* [EXCERPTED TEXT]
◇ ◇ ◇ ◇ ◇
- Education Secretary John B. King, Jr., speaking at Howard University, March 8, 2016.
- The student population in California is becoming increasingly diverse.
- There’s are not enough teachers of color teaching in our classrooms.
When I was a kid, I attended an elementary school in Oakland. Its name “La Escuelita”, means “Little School” in Spanish. At La Escuelita, 90% of the teacher and admin body was composed of teachers of color. From pre-school to fifth grade, I was lucky enough to be taught by staff who looked and sounded like me. My parents were heavily involved in my education, and the administration welcomed their presence and opinions. Everything was taught in Spanish and English, which allowed me to develop complex thinking skills and a solid understanding of both languages. As a result, I legitimately grew up thinking that I could become anything I wanted to be. The thought of higher education was not daunting, rather an expectation for me.
It wasn’t until 6th grade that I learned that I’d been living a fallacy of sorts. La Escuelita wasn’t the norm, it was the exception. Teachers were constantly taken aback by how “smart” I was. I remember talking about my life plans with my 8th grade teacher years later. I told her about my plans to go to college and later become a successful, doctor? I can’t remember what I wanted to be anymore. What I do remember is the look on her face. She told me I was the first student she had ever met who thought about college as something that was definitely going to happen. She’d spent years teaching children involved in gangs in the streets of Chicago and now she was in Oakland hoping to save the next crew of students. I was confused. I wasn’t in a gang, and I didn’t need saving.
◇ ◇ ◇ ◇ ◇
* [SOURCE DATA]
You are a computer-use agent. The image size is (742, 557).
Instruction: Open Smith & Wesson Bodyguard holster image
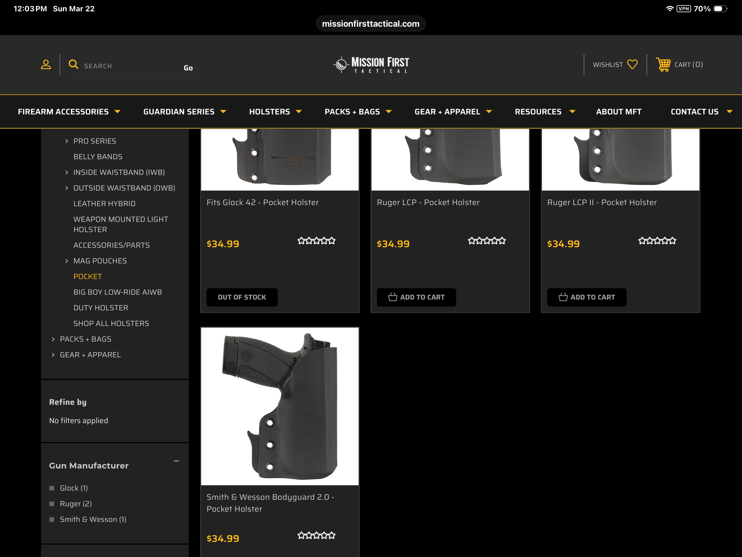[x=280, y=406]
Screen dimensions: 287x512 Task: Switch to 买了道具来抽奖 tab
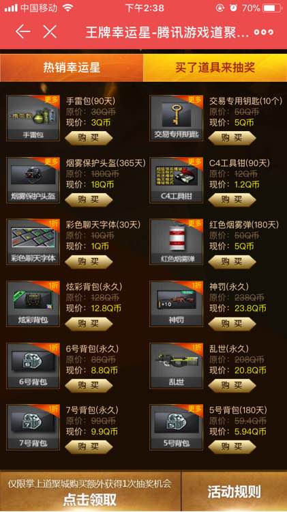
◇ ◇ ◇ ◇ ◇
* [WHAT YOU NEED TO DO]
1. In the essay on teachers of color, what share of La Escuelita's teacher and admin body was made up of teachers of color?
2. Resume the essay on teachers of color, starting after its last sentence.
The data plays no part in these tasks.

* [SOLVED PROBLEMS]
1. 90%

2.
In an effort to connect with us, my summer book list was composed of books like, Always Running by Luis Rodriguez (a book about a student who overcomes gang life) and another book about teenage pregnancy. My parents were around, but not comfortable enough to bring up the evident stereotyping issues in our assignments. Unsurprisingly, none of the books on my summer reading lists made any of the topics on the SAT’s or my college English placement tests.
In 2016, the US Department of Education released The State of Racial Diversity in the Educator Workforce Report, which states the following: “...compared with their peers, teachers of color are more likely to:
- Have higher expectations of students of color (as measured by higher numbers of referrals to gifted programs);
- Confront issues of racism;
- Serve as advocates and cultural brokers;
- Develop more trusting relationships with students, particularly those with whom they share a cultural background”
I am incredibly proud of the work that Seneca is doing to promote POC’s in leadership and teaching positions, but we can still do more!
So tell me. What do you all think? What can we do to bridge this gap in educators?
Leave your thoughts below!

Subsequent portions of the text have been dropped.